**Task objective**: Omit each picture as you copy the entries exactly.

═══ Data section

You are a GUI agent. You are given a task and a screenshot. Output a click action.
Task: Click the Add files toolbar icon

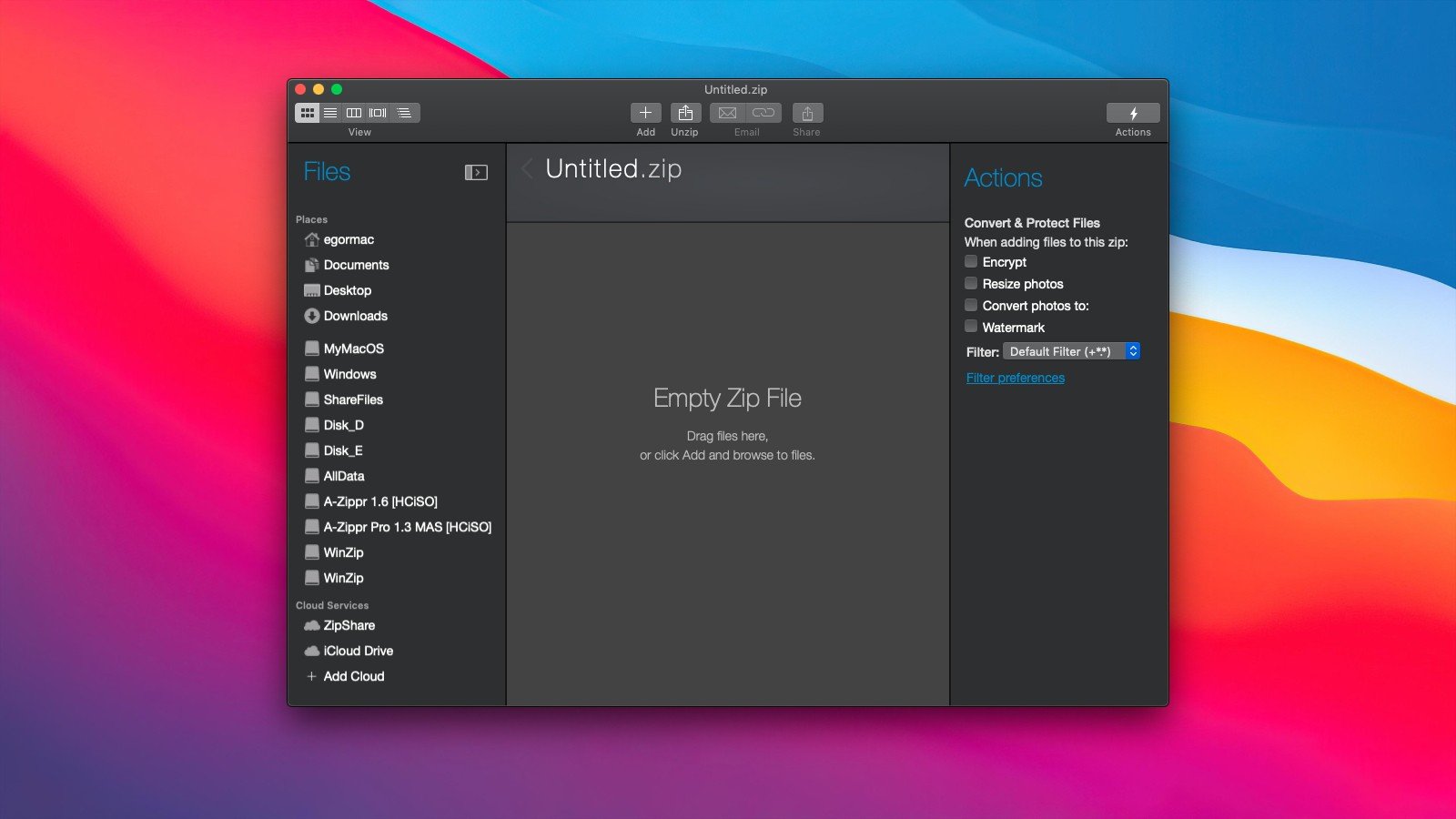pyautogui.click(x=645, y=113)
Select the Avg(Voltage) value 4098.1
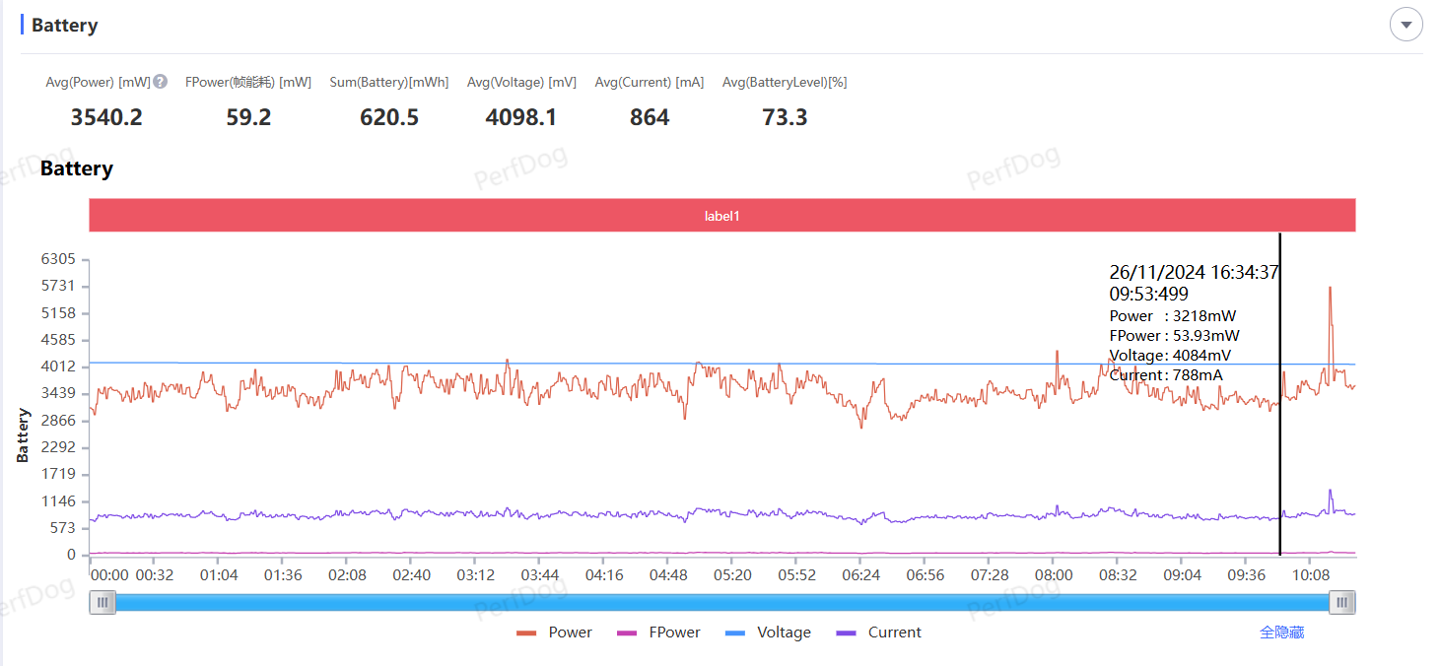The image size is (1440, 666). click(521, 118)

══════

**Answer space**:
You are a GUI agent. You are given a task and a screenshot. Output a click action.
Task: Click the Add files toolbar icon

pyautogui.click(x=645, y=113)
Select the Avg(Voltage) value 4098.1
The image size is (1440, 666). click(521, 118)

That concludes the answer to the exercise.